如下例所示,row_number() 与 rank() 两个分析函数的计算可以共用同一个排序的输出,因此,只会分配一个 SORT 节点:
mysql> explain select row_number() over (partition by table_id order by partition_id), rank() over (partition by table_id, partition_id order by svr_ip) from __all_root_table;
| ====================================================
|ID|OPERATOR |NAME |EST. ROWS|COST|
----------------------------------------------------
|0 |WINDOW FUNCTION| |1000 |3017|
|1 | SORT | |1000 |2826|
|2 | TABLE SCAN |__all_root_table|1000 |499 |
====================================================
Outputs & filters:
-------------------------------------
0 - output([T_WIN_FUN_ROW_NUMBER()], [T_WIN_FUN_RANK()]), filter(nil),
win_expr(T_WIN_FUN_RANK()), partition_by([__all_root_table.table_id], [__all_root_table.partition_id]), order_by([__all_root_table.svr_ip, ASC]), window_type(RANGE), uppe r(UNBOUNDED PRECEDING), lower(UNBOUNDED FOLLOWING)

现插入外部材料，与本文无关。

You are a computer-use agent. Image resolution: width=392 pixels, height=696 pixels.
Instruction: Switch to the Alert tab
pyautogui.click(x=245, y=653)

win_expr(T_WIN_FUN_ROW_NUMBER()), partition_by([__all_root_table.table_id]), order_by([__all_root_table.partition_id, ASC]), window_type(RANGE), upper(UNBOUNDED PRECEDING ), lower(UNBOUNDED FOLLOWING)
1 - output([__all_root_table.table_id], [__all_root_table.partition_id], [__all_root_table.svr_ip]), filter(nil), sort_keys([__all_root_table.table_id, ASC], [__all_root_tabl e.partition_id, ASC], [__all_root_table.svr_ip, ASC])
2 - output([__all_root_table.table_id], [__all_root_table.partition_id], [__all_root_table.svr_ip]), filter(nil),
access([__all_root_table.table_id], [__all_root_table.partition_id], [__all_root_table.svr_ip]), partitions(p0)
落盘
分析函数的计算也支持执行期的落盘操作,其逻辑与排序操作符的落盘逻辑一致。
两种兼容模式下的差异
虽然 MySQL 模式和 Oracle 模式下支持的分析函数基本一样,但即使对于同一个分析函数,也存在着语法、约束检查和实现上的诸多差异。
Oracle 模式下不支持命名窗口功能。
窗口函数如 NTH_VALUE、LEAD、LAG 的某些参数在 MySQL 模式下仅接受整型,但在 Oracle 模式下可以接受能转换成整型的其它类型。
NTH_VALUE(measure_expr, n) 当 n 的取值超过窗口范围时 Oracle 模式下会返回 NULL,而 MySQL 模式下会返回边界值。
MySQL 模式下 GROUP_CONCAT 的默认 seperator 是“
,
”,显式指定分隔符后结果末尾会包含分隔符“;
”Oracle 模式下 LISTAGG 的默认分隔符是''
, 且结果末尾不输出 seperator。Oracle 模式下窗口函数会多出合法性检查;如 NTILE、LISTAGG 要求窗口函数参数来自 partition by 项,再如 FIRST_VALUE、LAST_VALUE 指定了窗口时必须同时进行排序。